Le jugement déféré doit être confirmé en ce qu’il a condamné les société Lina’s à payer à la société X la somme de 21.893,88 €, qui est acceptée par celle-ci au titre du mois de janvier 2008, correspondant au dernier mois avant la prise d’effet de la résiliation anticipée du contrat.
Le jugement dont appel doit également être confirmé en ce qu’il a débouté la société X de sa demande de dommages et intérêts, la résiliation du contrat étant intervenue à ses torts. Il doit l’être également en ce qu’il l’a déboutée de sa demande en paiement d’une somme de 54.600 € HT correspondant, selon la société X, à l’établissement des comptes de l’exercice 2007, au motif que les société Lina’s n’ont jamais donné leur accord sur cette prestation extra-contractuelle alors que le contrat du 26 janvier 2006 prévoit à son article 10.2.1 que tout honoraire supplémentaire par rapport à la mensualité prévue doit être validé par les sociétés Lina’s.
Pour les mêmes motifs, à savoir l’absence d’acceptation par les sociétés Lina’s, la société X doit être déboutée de sa demande au titre de la facture n° 070815 du 24 septembre 2007 de 7.821,84 € qui s’inscrit en dehors du forfait mensuel et constitue donc un honoraire supplémentaire non validé.
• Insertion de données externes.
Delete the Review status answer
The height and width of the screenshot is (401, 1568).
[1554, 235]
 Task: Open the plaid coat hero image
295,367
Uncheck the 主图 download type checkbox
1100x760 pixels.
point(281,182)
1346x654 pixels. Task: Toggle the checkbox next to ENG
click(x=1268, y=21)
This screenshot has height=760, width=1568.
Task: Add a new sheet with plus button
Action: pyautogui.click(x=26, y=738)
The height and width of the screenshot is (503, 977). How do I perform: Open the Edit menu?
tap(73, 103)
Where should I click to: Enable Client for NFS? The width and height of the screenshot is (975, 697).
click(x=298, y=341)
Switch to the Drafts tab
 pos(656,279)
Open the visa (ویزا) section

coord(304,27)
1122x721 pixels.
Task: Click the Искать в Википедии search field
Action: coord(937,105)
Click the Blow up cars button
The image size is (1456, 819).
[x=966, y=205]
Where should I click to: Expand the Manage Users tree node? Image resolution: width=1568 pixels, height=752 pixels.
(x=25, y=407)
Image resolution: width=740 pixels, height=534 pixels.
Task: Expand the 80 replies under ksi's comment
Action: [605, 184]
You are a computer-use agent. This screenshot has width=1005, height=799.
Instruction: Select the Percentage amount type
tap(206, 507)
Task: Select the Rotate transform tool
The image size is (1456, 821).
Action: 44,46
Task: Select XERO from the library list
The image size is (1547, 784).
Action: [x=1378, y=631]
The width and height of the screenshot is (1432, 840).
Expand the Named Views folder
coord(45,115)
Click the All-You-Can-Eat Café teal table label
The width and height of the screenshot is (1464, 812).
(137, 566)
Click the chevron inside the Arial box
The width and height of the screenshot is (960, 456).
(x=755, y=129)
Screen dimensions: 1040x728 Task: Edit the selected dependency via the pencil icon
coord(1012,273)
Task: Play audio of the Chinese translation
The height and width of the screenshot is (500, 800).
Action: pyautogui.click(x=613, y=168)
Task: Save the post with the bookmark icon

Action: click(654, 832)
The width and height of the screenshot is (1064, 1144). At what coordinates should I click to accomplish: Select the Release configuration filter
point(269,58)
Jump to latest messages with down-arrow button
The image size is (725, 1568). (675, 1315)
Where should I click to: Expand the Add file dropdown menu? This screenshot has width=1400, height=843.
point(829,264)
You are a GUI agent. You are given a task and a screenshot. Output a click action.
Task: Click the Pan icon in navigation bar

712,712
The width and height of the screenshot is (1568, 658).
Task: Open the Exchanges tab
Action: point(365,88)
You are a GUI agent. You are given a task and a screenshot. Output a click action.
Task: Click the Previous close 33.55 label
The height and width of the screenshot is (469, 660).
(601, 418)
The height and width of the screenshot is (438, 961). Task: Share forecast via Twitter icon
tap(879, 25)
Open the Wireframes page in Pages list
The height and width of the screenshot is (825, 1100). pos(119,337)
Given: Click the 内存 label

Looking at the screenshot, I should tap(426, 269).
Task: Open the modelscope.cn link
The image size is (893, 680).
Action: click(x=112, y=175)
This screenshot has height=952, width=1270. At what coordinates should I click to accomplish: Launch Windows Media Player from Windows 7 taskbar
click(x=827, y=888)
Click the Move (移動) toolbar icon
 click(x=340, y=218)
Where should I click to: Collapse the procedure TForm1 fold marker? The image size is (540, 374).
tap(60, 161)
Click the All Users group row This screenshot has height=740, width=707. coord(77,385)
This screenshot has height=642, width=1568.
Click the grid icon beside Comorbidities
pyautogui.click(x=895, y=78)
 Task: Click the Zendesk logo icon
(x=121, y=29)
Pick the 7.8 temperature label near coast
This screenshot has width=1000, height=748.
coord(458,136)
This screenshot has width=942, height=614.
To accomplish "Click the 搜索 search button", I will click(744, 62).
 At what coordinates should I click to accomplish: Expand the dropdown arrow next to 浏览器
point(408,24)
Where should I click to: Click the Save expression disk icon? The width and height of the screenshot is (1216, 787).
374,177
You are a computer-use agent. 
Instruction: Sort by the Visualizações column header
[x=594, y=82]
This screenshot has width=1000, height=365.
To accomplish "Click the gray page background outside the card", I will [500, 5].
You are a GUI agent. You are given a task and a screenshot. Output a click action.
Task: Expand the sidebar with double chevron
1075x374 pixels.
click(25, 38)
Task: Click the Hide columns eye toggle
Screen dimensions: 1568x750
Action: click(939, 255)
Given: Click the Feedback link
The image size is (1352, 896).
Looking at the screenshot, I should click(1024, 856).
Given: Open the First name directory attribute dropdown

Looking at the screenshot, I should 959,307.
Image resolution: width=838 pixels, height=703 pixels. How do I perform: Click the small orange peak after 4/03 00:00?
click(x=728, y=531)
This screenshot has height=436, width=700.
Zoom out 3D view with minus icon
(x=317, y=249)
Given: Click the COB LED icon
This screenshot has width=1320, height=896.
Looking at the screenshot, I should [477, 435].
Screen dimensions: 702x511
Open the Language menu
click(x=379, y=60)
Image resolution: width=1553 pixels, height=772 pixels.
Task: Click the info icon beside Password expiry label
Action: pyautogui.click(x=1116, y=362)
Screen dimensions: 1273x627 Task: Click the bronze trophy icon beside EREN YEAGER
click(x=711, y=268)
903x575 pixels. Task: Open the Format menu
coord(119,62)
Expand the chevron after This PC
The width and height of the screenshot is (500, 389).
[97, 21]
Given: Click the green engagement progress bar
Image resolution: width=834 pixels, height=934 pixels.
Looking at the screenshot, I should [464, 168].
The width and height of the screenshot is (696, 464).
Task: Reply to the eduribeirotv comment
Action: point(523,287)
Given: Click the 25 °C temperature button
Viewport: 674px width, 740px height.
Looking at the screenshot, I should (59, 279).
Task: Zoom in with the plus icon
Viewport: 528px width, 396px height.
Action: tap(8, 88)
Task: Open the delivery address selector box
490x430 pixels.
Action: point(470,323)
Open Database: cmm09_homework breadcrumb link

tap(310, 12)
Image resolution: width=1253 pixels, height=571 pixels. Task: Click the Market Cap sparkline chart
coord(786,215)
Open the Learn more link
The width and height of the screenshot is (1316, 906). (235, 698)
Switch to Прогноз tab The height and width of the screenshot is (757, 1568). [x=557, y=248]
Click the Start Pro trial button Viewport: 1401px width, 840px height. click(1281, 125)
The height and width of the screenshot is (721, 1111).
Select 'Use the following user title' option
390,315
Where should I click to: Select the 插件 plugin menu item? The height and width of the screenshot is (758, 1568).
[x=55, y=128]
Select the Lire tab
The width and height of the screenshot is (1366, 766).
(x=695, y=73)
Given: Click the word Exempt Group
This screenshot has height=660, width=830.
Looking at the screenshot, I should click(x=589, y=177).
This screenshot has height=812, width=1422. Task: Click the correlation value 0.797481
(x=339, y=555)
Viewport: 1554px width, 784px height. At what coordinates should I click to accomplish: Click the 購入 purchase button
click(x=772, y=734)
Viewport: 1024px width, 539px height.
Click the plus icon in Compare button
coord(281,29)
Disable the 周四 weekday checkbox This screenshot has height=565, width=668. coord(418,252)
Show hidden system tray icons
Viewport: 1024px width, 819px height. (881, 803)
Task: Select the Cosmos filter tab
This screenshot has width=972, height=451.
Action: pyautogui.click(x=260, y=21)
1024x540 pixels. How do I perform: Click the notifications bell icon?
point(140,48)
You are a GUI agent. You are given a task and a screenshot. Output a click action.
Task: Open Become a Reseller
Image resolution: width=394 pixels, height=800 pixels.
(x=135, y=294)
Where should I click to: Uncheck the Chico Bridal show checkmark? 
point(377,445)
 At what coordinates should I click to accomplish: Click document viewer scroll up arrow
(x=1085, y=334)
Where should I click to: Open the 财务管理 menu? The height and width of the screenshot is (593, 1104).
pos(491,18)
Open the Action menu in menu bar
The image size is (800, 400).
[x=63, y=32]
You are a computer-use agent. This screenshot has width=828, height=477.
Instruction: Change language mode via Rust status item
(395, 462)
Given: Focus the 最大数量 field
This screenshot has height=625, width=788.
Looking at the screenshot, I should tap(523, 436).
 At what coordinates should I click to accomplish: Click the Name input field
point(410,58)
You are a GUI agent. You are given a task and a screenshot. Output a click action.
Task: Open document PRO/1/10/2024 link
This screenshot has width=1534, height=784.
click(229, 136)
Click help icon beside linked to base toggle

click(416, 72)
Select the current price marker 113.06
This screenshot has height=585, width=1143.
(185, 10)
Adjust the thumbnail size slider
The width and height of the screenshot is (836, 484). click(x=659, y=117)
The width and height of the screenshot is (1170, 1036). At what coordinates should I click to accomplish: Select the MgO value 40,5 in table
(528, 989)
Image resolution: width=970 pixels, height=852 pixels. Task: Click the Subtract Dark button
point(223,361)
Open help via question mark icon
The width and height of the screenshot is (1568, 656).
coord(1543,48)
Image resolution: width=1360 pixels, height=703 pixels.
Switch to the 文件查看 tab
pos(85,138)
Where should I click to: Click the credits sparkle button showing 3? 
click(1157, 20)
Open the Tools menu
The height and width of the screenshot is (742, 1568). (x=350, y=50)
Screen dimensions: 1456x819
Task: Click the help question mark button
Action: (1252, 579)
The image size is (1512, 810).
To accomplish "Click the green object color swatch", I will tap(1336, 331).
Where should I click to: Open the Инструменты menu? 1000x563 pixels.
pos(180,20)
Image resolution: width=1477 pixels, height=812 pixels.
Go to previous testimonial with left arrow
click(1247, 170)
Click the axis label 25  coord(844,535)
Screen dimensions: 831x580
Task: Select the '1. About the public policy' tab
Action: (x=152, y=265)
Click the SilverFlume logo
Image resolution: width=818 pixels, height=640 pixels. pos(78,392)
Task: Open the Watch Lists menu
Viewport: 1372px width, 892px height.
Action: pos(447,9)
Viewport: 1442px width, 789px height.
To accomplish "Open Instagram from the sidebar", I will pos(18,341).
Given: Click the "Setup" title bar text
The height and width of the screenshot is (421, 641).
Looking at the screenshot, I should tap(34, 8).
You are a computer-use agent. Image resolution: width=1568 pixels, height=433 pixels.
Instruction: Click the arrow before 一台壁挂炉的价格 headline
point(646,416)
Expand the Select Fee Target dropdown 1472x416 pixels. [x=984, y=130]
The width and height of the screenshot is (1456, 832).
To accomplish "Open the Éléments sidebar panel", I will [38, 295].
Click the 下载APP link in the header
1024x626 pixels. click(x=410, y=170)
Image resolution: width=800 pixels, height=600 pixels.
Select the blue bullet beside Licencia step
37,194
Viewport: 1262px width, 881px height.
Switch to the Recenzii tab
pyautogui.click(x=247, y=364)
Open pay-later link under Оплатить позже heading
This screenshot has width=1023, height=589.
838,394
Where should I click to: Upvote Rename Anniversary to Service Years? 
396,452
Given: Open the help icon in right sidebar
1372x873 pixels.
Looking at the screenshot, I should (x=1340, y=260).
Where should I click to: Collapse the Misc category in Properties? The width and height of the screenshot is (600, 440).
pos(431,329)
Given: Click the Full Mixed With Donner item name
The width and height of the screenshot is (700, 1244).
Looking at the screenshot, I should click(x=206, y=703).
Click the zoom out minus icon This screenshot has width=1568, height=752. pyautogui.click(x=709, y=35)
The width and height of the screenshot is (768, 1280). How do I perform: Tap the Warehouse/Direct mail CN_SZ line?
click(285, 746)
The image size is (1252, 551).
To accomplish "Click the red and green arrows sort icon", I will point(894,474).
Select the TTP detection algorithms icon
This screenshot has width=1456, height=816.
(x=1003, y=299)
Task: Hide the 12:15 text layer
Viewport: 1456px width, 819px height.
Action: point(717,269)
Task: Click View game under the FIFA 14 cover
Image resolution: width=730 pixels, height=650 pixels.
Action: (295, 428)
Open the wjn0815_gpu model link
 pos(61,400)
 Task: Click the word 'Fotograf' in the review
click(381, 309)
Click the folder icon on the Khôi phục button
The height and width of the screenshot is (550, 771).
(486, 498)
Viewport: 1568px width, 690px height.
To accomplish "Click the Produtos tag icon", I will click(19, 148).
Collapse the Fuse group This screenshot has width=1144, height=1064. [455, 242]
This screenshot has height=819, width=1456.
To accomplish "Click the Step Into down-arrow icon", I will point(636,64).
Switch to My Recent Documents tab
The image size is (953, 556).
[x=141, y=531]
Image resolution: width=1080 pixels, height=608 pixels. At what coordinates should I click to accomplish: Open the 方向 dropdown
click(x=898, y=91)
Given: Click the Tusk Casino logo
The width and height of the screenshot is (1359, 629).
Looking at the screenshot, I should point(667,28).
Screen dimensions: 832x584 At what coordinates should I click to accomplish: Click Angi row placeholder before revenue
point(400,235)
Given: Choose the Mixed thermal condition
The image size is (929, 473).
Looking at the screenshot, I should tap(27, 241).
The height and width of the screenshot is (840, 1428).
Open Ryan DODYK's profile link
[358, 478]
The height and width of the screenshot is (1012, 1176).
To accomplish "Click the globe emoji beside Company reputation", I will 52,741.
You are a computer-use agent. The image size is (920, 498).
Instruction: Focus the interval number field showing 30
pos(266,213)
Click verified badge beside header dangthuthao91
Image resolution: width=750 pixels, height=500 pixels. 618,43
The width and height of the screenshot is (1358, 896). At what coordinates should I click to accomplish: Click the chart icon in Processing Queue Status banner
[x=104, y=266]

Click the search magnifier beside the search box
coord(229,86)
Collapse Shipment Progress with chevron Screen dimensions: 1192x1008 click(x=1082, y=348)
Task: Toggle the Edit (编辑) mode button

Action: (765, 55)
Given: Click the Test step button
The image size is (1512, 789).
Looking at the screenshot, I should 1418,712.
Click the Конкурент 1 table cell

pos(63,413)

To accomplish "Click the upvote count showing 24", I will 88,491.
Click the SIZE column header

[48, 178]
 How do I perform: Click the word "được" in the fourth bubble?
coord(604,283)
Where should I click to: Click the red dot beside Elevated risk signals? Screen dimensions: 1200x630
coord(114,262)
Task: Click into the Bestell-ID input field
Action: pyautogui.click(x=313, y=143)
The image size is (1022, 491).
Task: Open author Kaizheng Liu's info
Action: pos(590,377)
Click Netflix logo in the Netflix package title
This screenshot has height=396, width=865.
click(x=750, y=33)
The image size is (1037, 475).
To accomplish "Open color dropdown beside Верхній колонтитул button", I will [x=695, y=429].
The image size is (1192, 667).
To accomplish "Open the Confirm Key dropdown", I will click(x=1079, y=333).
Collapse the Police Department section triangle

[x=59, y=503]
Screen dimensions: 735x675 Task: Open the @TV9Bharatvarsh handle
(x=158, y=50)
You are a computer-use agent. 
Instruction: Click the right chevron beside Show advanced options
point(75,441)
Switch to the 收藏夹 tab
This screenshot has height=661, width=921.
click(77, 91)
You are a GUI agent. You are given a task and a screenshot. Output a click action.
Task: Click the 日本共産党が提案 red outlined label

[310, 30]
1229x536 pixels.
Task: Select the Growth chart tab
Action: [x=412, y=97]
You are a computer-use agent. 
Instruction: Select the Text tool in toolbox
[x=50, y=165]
Le jugement devra être réformé sur ce point.
L’équité commande d’allouer aux société Lina’s une indemnité de 10.000 € au titre de l’article 700 du code de procédure civile.
PAR CES MOTIFS
LA COUR, statuant publiquement, contradictoirement et en dernier ressort,
CONFIRME le jugement déféré, sauf en ce qu’il a condamné les société Lina’s à payer à la société Organisation Conseil Audit la somme de 29.715,72 €,
Statuant à nouveau sur ce point,
CONDAMNE les société Lina’s à payer à la société Organisation Conseil Audit la somme de 21.893,88 €,
DEBOUTE les parties de leurs plus amples demandes,
CONDAMNE la société Organisation Conseil Audit à payer aux sociétés Lina’s la somme de 10.000 € au titre de l’article 700 du code de procédure civile,
CONDAMNE la société Organisation Conseil Audit aux dépens d’appel, qui seront recouvrés conformément aux dispositions de l’article 699 du Code de procédure civile.